Após derrota histórica, Lula não deve indicar novo nome ao STF

O presidente Luiz Inácio Lula da Silva não pretende indicar outro nome ao Supremo Tribunal Federal (STF) após a rejeição do ministro Jorge Messias, da Advocacia-Geral da União (AGU), pelo Senado Federal. A informação foi confirmada por aliados do presidente após a votação desta quarta-feira.

Segundo interlocutores próximos ao Palácio do Planalto, Lula já havia afirmado anteriormente que não trabalhava com um “plano B” para a vaga aberta no STF após a aposentadoria de Luís Roberto Barroso. Jorge Messias recebeu 34 votos favoráveis, sete a menos do mínimo necessário para aprovação. Foram registrados 42 votos contrários.

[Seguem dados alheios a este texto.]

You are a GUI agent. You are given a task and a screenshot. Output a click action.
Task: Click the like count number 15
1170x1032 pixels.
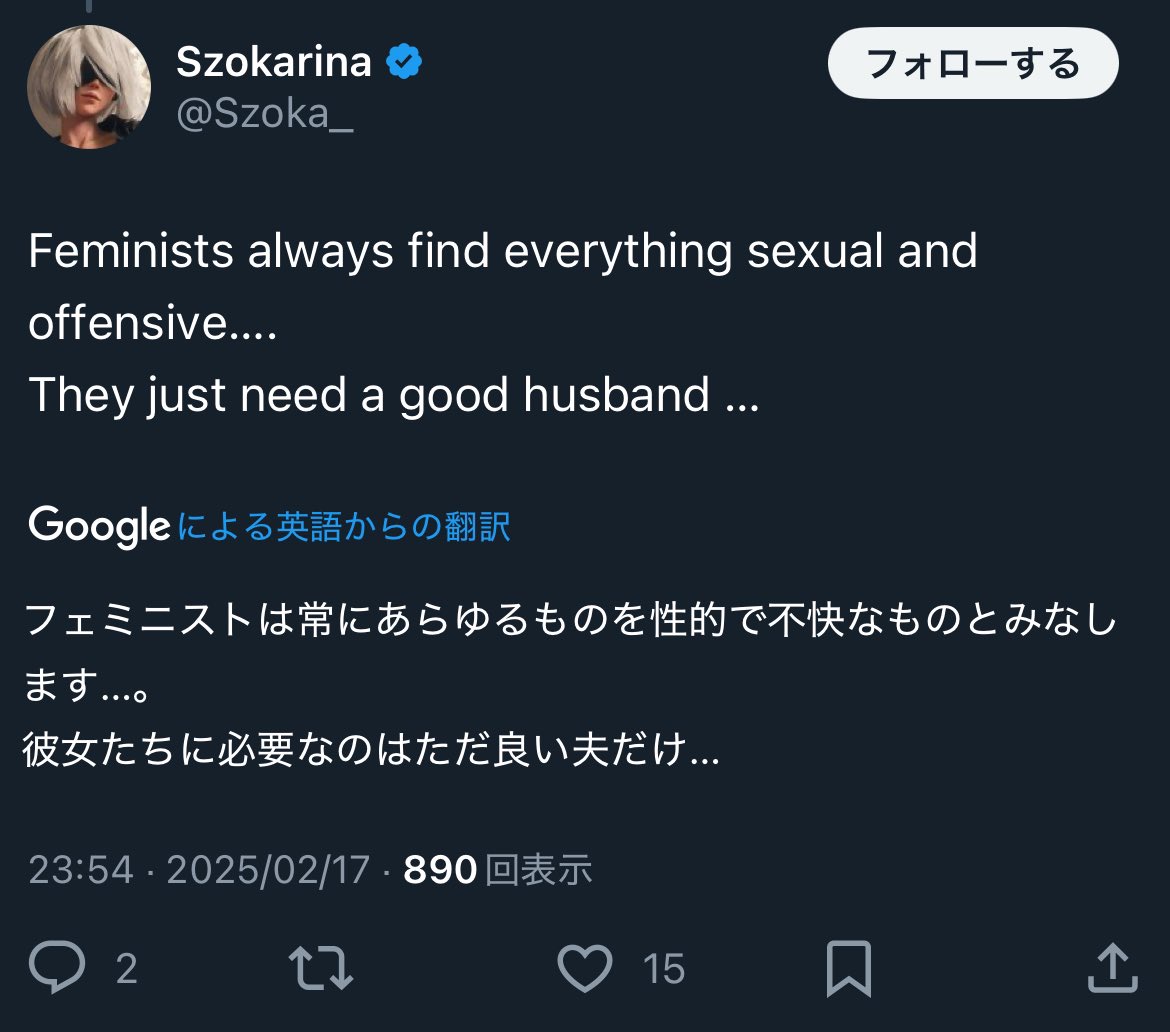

Após o resultado, o senador Weverton Rocha (PDT-MA) afirmou que Lula já havia sinalizado essa posição nos bastidores.

“Lá atrás, ele já tinha me dito que não iria mandar outro nome caso isso acontecesse”, declarou o parlamentar, acrescentando que o presidente deverá conversar com a base governista sobre os desdobramentos políticos da derrota.

A rejeição de Messias marcou a primeira vez em 132 anos que o Senado barra uma indicação presidencial ao STF. O último caso semelhante ocorreu em 1894, durante o governo de Floriano Peixoto.

O episódio amplia a crise política entre o governo federal e o Congresso Nacional em um momento de forte desgaste institucional e tensão pré-eleitoral. Nos bastidores, aliados de Lula atribuem a derrota a uma articulação liderada pelo presidente do Senado, Davi Alcolumbre (União Brasil-AP).

Inicialmente visto como aliado importante da governabilidade do terceiro mandato de Lula, Alcolumbre passou a demonstrar insatisfação após o presidente optar pelo nome de Jorge Messias para o STF em vez de Rodrigo Pacheco (PSB-MG), aliado próximo do senador amapaense.

Até a véspera da sabatina, integrantes do governo tentavam obter um gesto público de apoio de Alcolumbre ao indicado, o que não aconteceu. Já Rodrigo Pacheco chegou a aparecer ao lado de Messias em evento realizado na terça-feira, quando a bancada do PSB oficializou apoio ao ministro da AGU.

A derrota é considerada uma das mais duras sofridas pelo governo Lula no Congresso e aprofunda o cenário de instabilidade política entre Executivo e Senado.